_Task_
Write out the items starting with the line containing "The image size is (2018, 831)." and going on through the line containing "Action: [x=218, y=387]", with "button" swapped for "control" and nothing else changed. Omit the pictures.

_Data supplied_
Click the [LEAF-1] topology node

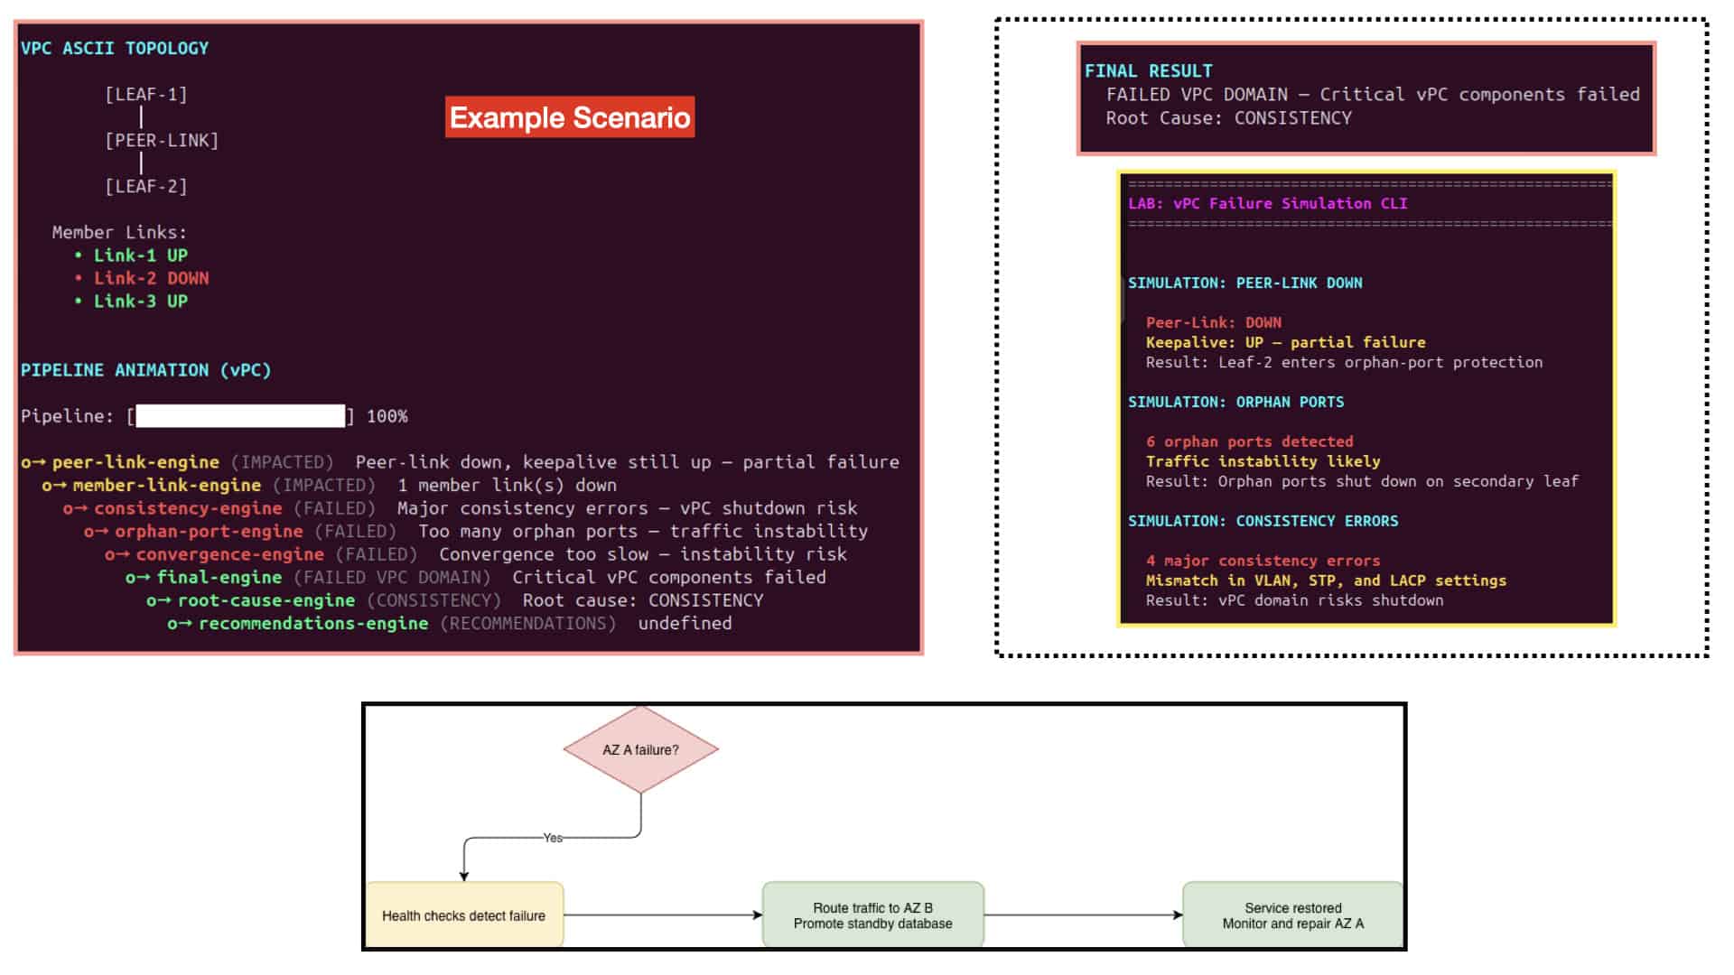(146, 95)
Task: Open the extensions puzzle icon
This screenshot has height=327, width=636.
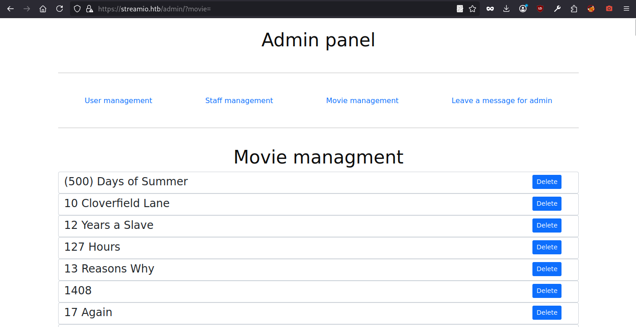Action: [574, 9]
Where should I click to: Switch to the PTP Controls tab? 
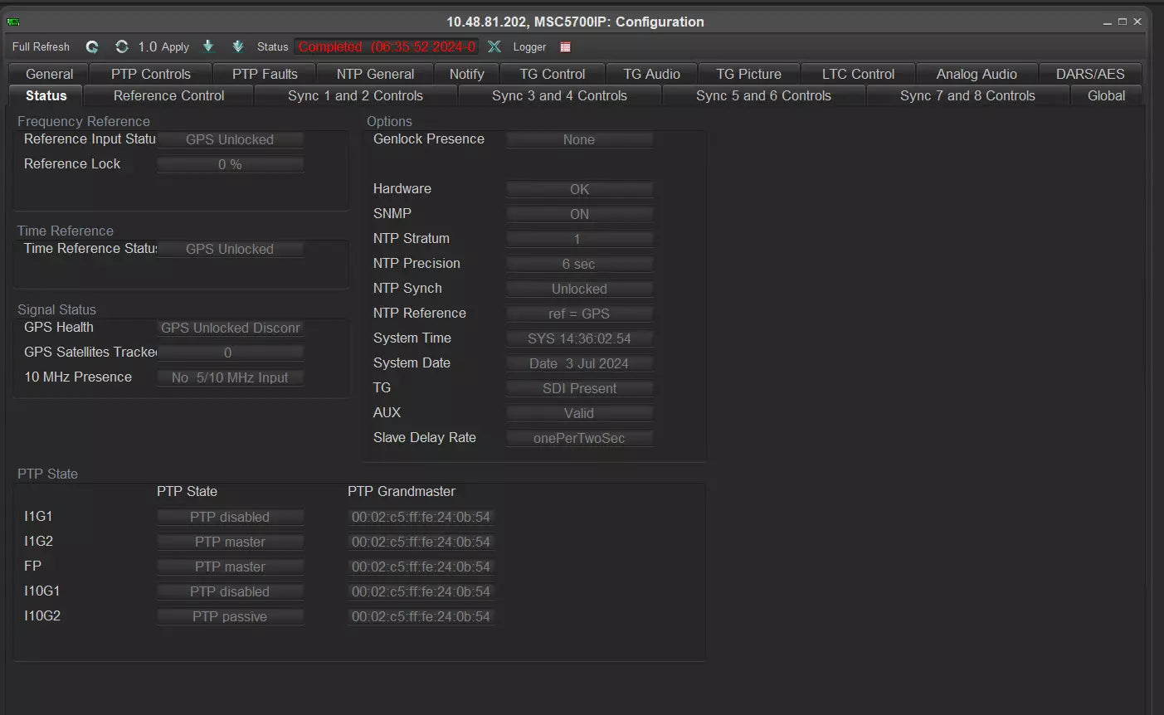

...

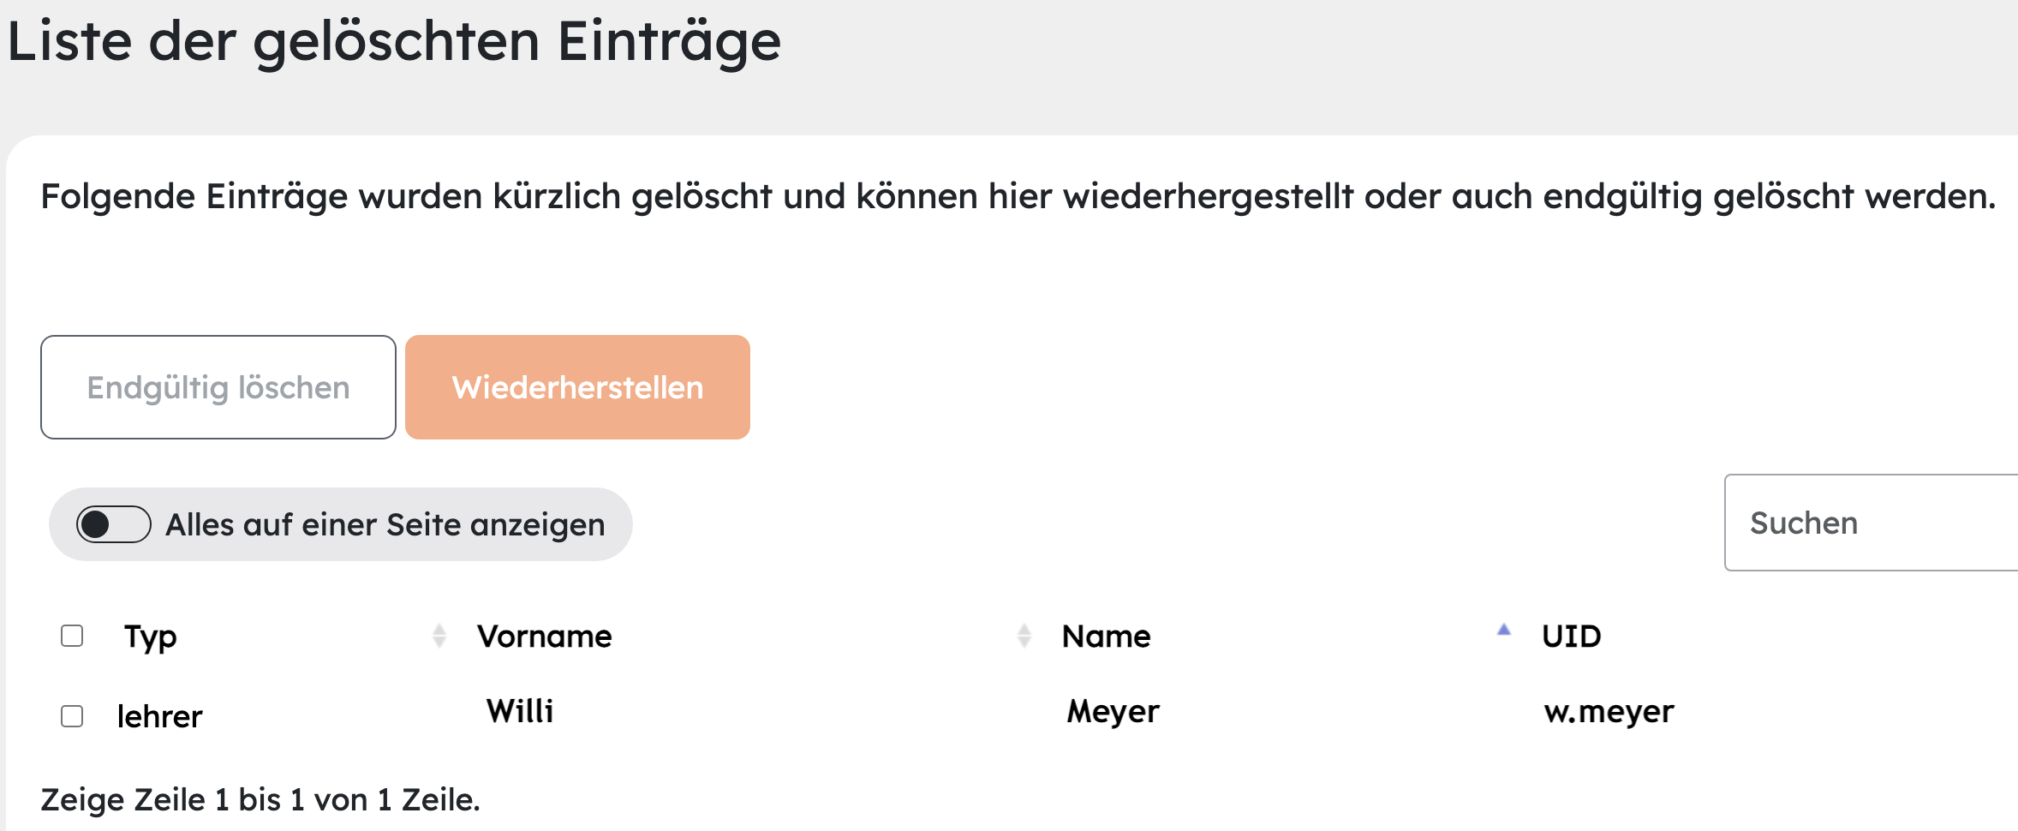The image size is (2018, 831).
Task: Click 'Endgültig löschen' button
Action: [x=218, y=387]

* * *

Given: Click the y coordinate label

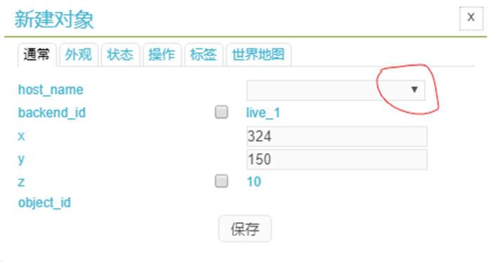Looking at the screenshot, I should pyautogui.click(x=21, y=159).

_Answer to the problem_
The image size is (2018, 831).
Task: Click 'Endgültig löschen' control
Action: [x=218, y=387]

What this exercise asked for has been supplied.